Some of the most popular dividend stocks have traditionally been in the tobacco sector. Specifically, leading tobacco stocks such as Altria (MO), Reynolds (RAI), Lorillard (LO), and Phillip Morris International (PM), have been some of the strongest performing dividend stocks for nearly three years.
Still, while U.S. and international tobacco stocks have consistently outperformed most of the broader indexes by a wide margin over the last several years, today many of these stocks are trading at historically high valuations. Altria, probably the most popular dividend stocks in the market today, trades today at over 15x forward earnings despite the companies net income having consistently fallen when including litigation settlements. Reynolds is trading at around 14x forward earnings estimates despite having recently cut 10% of its work force in the last ten years because of falling revenues. Reynolds payout ratio is also over 90% today.
Indeed, while many tobacco stocks have had huge runs over the last several years, these stocks are trading at historically high valuations at time when congress is beginning to increasingly talk about raising taxes on capital gains and dividends. Well the recent democratic Senate plan would only raise the dividend tax 5%, even a 5% raise in these taxes could be significant given the current valuation of many tobacco and dividend stocks.
This is exactly why I question whether tobacco stocks are the best investment for individuals whose primary goals are income and safe returns. Today there are over $100 billion in state and municipal tobacco bonds outstanding. While, obviously, bonds usually offer limited total returns, many tobacco bonds have rallied over 15% this year, and bonds issued by state governments and municipalities often offer tax free yields. A Ohio municipal tobacco bond maturing in 2042 can be bought today with a tax free yield of nearly 6%. Well tobacco bonds are generally unsecured, these bonds simply roll over if the income is insufficient to cover the interest payments, and the investor can continue to collect income until the interest payments are paid off in the future.
If an investor is getting a 6% tax free return, the annual return over a would offer a return of approximately 180% over 10 years.
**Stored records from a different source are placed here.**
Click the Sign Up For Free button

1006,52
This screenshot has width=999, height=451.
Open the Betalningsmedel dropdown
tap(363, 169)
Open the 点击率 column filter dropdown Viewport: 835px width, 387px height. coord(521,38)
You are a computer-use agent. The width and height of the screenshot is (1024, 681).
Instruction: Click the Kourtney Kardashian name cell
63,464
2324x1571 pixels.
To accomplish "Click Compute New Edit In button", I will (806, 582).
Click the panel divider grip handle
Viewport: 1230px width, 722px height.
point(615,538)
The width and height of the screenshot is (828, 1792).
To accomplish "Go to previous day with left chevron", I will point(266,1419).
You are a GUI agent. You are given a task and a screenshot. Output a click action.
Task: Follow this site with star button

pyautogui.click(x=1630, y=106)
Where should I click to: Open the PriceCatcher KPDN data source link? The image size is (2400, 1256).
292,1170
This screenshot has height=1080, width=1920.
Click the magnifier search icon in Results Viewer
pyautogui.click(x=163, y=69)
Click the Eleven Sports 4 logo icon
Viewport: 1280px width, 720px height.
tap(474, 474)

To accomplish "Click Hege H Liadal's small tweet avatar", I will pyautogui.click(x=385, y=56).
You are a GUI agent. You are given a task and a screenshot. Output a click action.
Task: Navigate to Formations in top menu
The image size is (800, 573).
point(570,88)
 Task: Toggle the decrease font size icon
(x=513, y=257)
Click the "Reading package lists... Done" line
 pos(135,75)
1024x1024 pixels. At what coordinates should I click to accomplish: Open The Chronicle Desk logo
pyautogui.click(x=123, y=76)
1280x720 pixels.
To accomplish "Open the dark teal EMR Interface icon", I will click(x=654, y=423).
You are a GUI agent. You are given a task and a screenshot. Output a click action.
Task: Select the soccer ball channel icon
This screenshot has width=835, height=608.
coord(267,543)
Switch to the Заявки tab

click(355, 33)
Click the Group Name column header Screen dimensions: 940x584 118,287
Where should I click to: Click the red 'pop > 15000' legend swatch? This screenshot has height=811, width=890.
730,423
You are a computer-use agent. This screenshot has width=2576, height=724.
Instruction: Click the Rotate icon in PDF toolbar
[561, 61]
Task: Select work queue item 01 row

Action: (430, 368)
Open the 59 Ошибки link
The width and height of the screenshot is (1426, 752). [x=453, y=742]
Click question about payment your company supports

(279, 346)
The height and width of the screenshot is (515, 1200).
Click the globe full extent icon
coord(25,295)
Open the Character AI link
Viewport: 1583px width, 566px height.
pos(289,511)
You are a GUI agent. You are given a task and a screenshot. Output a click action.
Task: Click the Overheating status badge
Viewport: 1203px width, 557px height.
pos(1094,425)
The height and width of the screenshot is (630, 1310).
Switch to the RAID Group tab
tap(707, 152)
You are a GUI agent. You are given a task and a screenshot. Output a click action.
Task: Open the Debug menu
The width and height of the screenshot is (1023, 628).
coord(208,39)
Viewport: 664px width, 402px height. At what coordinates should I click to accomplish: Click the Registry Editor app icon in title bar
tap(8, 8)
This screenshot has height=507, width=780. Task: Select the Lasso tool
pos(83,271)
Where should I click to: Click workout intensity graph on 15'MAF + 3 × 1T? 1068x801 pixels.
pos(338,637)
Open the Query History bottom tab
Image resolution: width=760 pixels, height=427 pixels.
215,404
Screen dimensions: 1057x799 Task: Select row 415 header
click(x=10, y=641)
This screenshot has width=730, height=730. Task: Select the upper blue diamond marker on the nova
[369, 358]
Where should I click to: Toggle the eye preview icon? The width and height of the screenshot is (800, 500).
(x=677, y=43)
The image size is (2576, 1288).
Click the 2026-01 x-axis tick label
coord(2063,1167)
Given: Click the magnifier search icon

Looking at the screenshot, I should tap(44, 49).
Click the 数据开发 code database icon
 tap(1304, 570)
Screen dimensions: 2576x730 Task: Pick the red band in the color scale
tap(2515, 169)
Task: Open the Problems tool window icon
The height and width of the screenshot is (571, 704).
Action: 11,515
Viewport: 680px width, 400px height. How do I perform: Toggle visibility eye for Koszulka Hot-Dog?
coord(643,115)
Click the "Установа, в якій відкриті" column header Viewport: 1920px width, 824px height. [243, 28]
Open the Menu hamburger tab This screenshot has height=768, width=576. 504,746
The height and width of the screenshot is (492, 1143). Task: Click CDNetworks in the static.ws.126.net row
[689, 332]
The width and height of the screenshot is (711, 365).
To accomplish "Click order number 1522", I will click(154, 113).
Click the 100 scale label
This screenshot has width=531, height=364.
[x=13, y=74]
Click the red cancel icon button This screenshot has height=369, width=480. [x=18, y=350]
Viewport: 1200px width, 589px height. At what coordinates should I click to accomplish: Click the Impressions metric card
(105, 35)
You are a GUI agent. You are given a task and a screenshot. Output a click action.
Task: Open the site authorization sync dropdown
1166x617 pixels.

If an investor were to purchase shares of the largest U.S. tobacco company, Altria, and reinvest the 4.6% annual dividend, taxed at 15%, over ten years, an investors total return would be 147%. While obviously Altria and other leading tobacco stocks are likely to continue to raise dividend payouts over the next ten years, Reynolds and Altria are already paying out over 90% of net income., and dividend taxes are likely to rise at least modestly in the coming years. These companies also still face some regulatory and legal risks, and these companies stocks are trading at or near fifty-two week highs.
To conclude, while investing in companies consistently raising dividend payouts is always appealing, it is likely that many leading tobacco and dividend stocks are pricing in multiple dividend raises today. With taxes likely to rise and tobacco companies trading at historically high valuations despite these companies having extremely high payout ratios, the fixed income market may offer stronger and safer returns for long-term investors focused on dividend and income.